[EXERCISE TASK A]: Copy the lines of the records word for word, starting at the line containing "Open the 1 minute interval selector" and running through the end of the records, with both ends included. Omit the pictures.

[TEXT SHOWN]:
For those using things like linkit, or ckeditor_link (these modules allow you to have links to internal pages within your body), is there any module that tracks these inline links?
What I'm getting at, is that if the inline links are tracked, then we can do something about it, before the linked node is unpublished or deleted, i.e. display a warning, or ask the user to remove the link and rewrite the content of the referring page.
It seems like a fairly important thing, otherwise large sites, might find themselves with lots of broken links around the place.
There is the linkchecker module which indicates to the editor there are broken links when editing the page. But this notice isn't provided until the referring page is editing, or if someone actively monitors the broken link report.
Should a more active solution be patched into linkchecker, or is this kind of inline link relationship tracking something that a new module should do?
Comments
@alexkb - I to would like to
@alexkb - I to would like to know the answer to that question. The only thing I have seen that does this is the file_entity and media modules. I have heard a story of someone using the rules module to parse the node body for inline links and save them to an entity reference field so that they could build a view that shows the backlinks.
There's no such module, no.
There's no such module, no. One problem is that, as the developer of Pathologic, I can tell you that picking URLs out of content and determining whether they link to internal site content or not is far more difficult than it sounds, especially if we're talking about a multi-lingual site.
The Boise Drupal Guy!
simple html dom
Hey Garrett Albright,
It's quite easy using the simple html dom library, although maybe I'm overlooking something with multilingual content.
I've defined an action (for rules which gets triggered when a page is published) which detects all the links, and stores them in its own lookup table.
Just working on the unpublish action now, and then might try get a reworded version for a sandbox release if people like.
Let me clarify that finding
Let me clarify that finding paths in content is not the hard part, whether you use DOM objects or regular expressions (as I do; going the DOM object route has been under consideration for a long time, but the current regex approach ain't broke). The hard part is figuring out if a link points to internal content.
Let's say your site is set up at http://example.com/ and Drupal is at the root level of the web root (so no subdirectory). You have a node 13 which has the alias "my-web-page". What paths can you use to link to it?
Okay, what about links to things on your site that aren't nodes - files, Views, etc. Do you track those? How do you filter them out?
What happens when you change a node's path - from "my-web-page" to "my-cool-web-page"?

Element lookup records:
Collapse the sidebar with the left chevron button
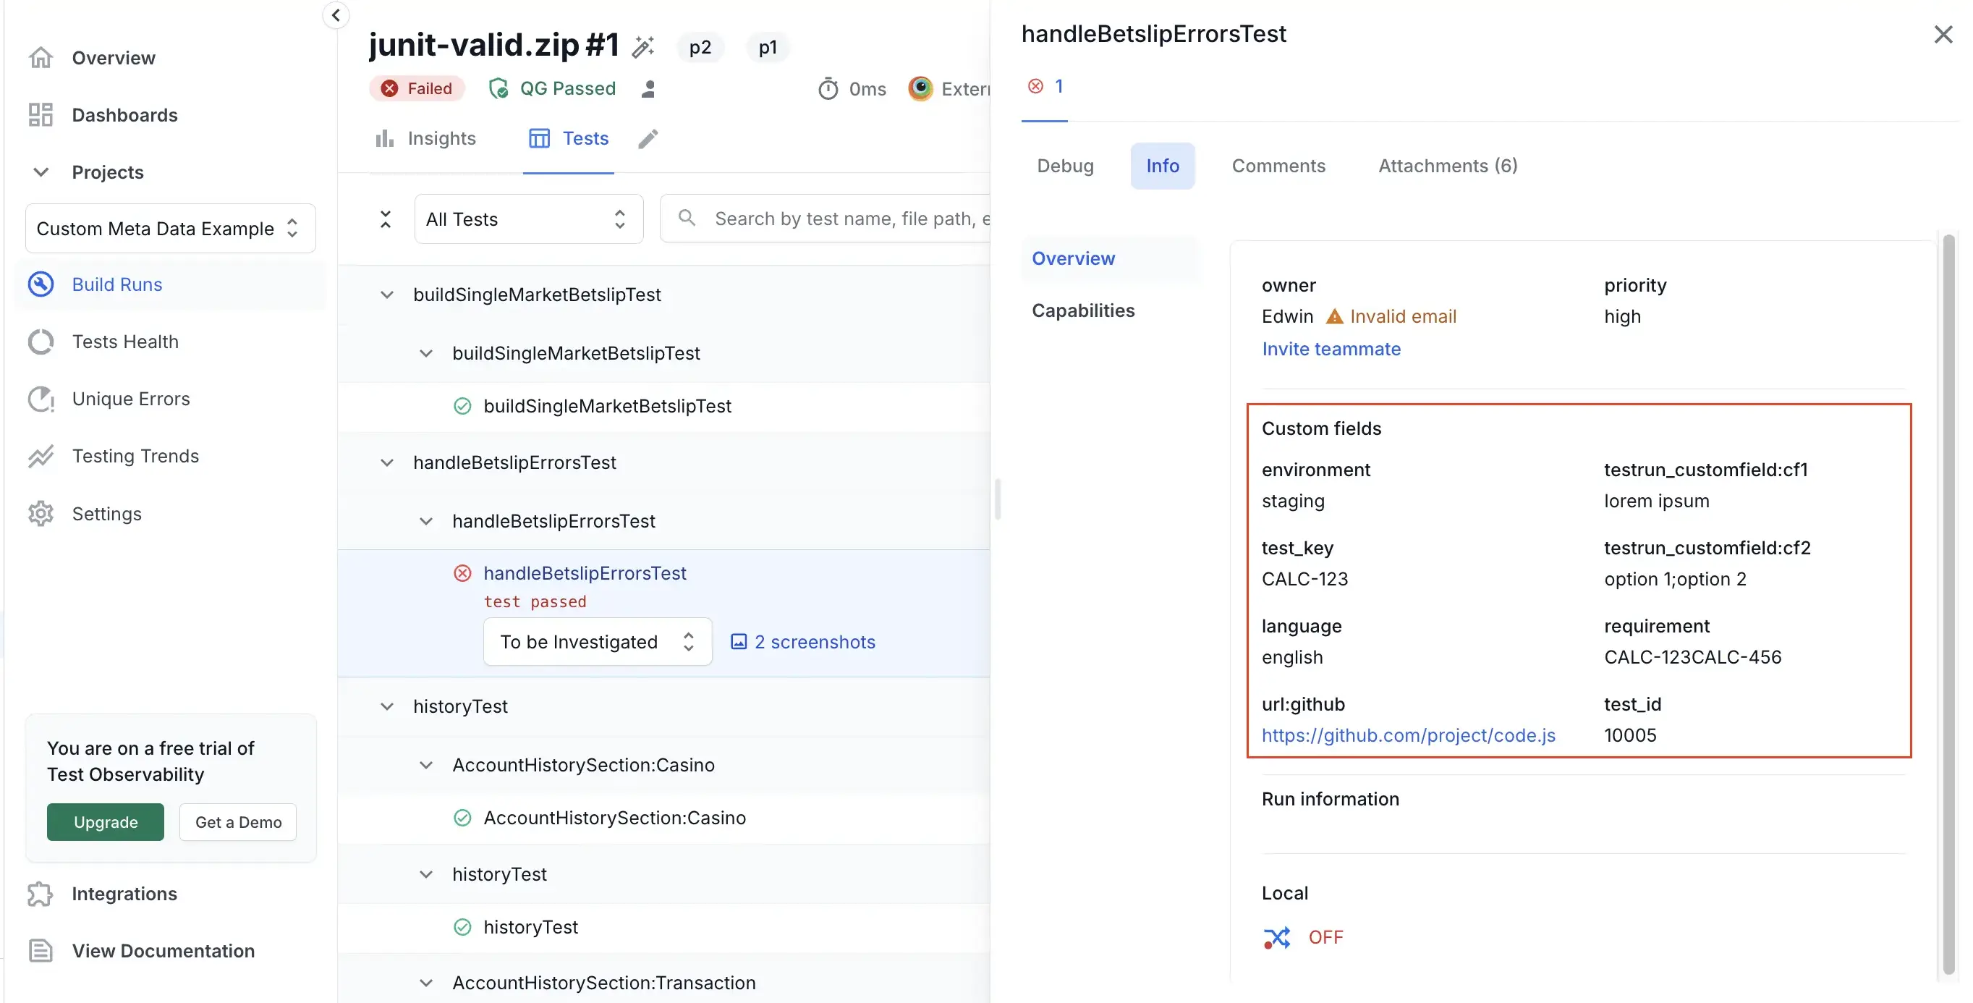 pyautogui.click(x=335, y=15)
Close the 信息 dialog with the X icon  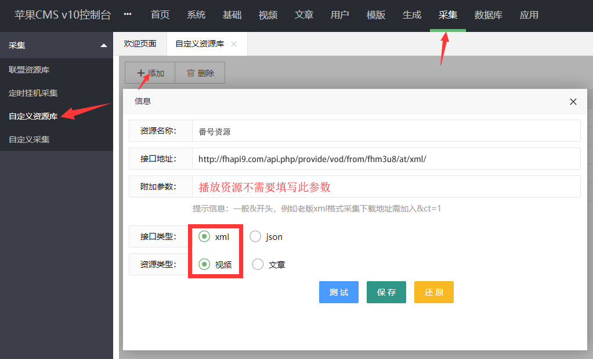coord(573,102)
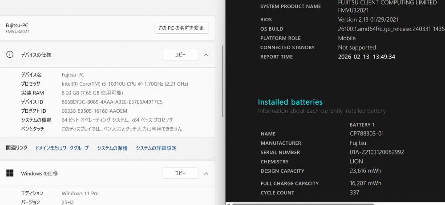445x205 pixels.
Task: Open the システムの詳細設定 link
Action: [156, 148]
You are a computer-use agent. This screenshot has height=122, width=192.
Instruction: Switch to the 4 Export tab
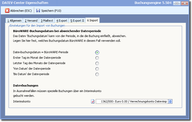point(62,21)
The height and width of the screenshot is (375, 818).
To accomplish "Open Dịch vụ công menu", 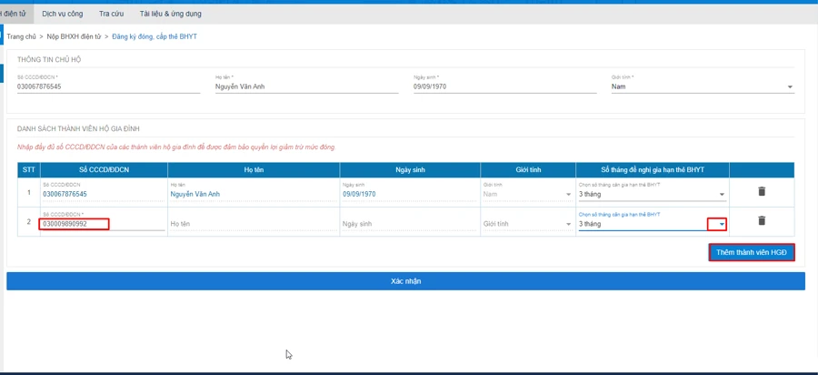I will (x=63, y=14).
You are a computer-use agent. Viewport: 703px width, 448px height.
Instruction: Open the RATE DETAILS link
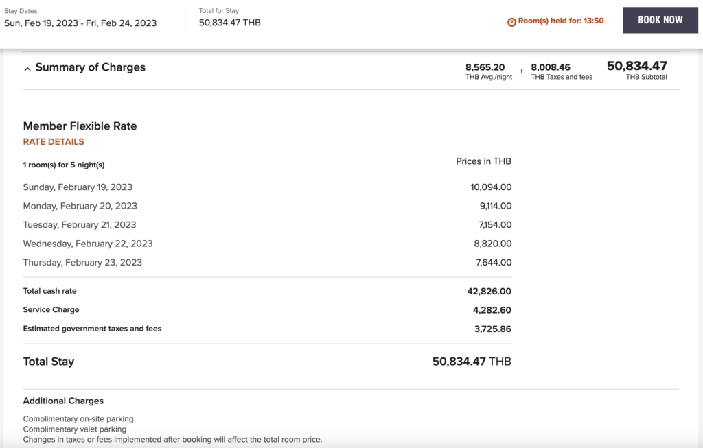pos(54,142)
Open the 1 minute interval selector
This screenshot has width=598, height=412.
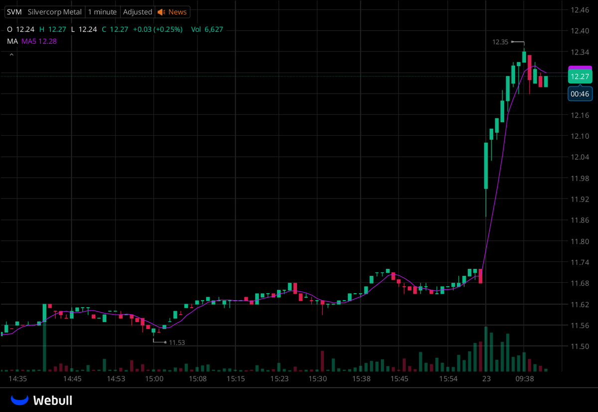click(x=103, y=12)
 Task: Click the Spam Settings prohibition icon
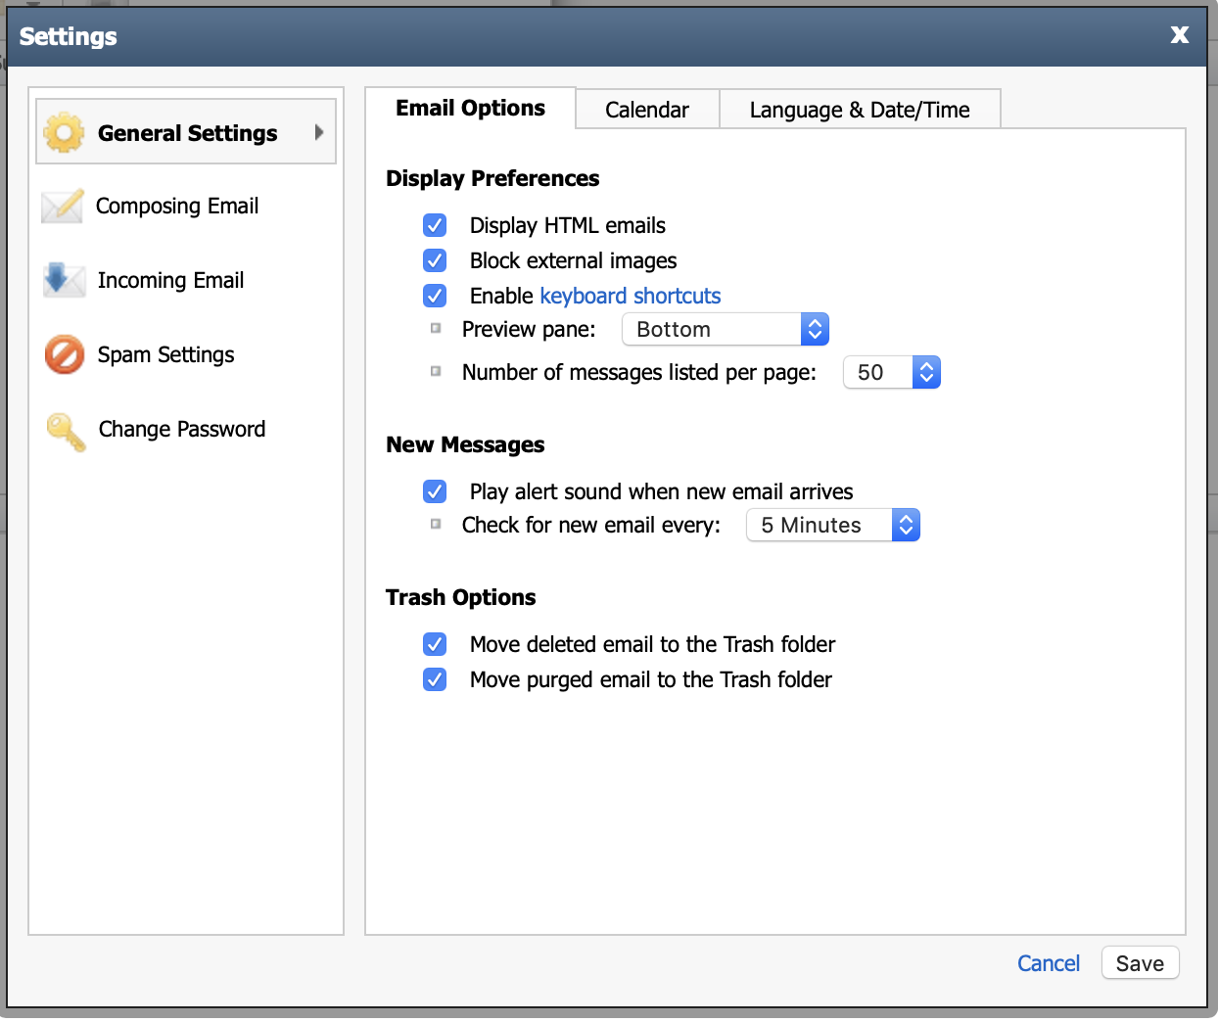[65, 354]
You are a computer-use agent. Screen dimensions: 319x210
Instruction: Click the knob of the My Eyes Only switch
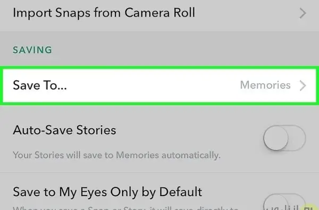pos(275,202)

[EXERCISE TASK B]: Continue the forum thread about tracking inline links to internal pages, starting right after its last sentence.

[FINAL RESULT A]:
Open the 1 minute interval selector
This screenshot has width=598, height=412.
click(x=103, y=12)
 Task: Click the Spam Settings prohibition icon
[65, 354]
You are a computer-use agent. Screen dimensions: 319x210
Instruction: Click the knob of the My Eyes Only switch
pos(275,202)

[FINAL RESULT B]:
Many multi-lingual sites use a path prefix to determine language, like "en/foo" or "jp/bar." How do you know when the first part of a given path is a language prefix and not part of the path itself?
I've managed to solve some of these problems for most cases. I encourage you to check out Pathologic's source and poach anything that you might find useful. (You might even find it useful to make Pathologic a requirement for your module.)
The Boise Drupal Guy!
Good point - there are lots
Good point - there are lots of edge cases to consider that I hadn't thought of.
For now, I'm just focusing on node links so we can cleanly handle unpublishing. Once you've got the links (by simple html dom), I'm using the parse_url() function to break up the url which makes it easier to focus on the important stuff.
Thinking about it more, perhaps a custom form validation handler could ensure people don't put in links via other means or formats.. we could even accept the aliased urls (if a alias lookup returns correctly) and adjust the body markup links) back to node/, which in affect will let pathologic do its magic (great module by the way!).
Definitely some good ideas here.. will have to get some code up soon. Cheers.
Ok, I've started off a very
Ok, I've started off a very raw version in a sandbox here:
https://drupal.org/sandbox/alexkb/1922328
Its not been tested, but the basics are there - we have a defined rule to detect and record the relationships of pathologic urls (i.e. node/) in the body field of nodes. It also checks for simple html dom requirements during install. There's a lot more to do, which I'll get onto in a few days:
Like I said, very raw. Criticisms welcome! :)
@alexkb - I think you need to
@alexkb - I think you need to fix the link to your sandbox. I'm guessing it is this http://drupal.org/sandbox/alexkb/1922328 ?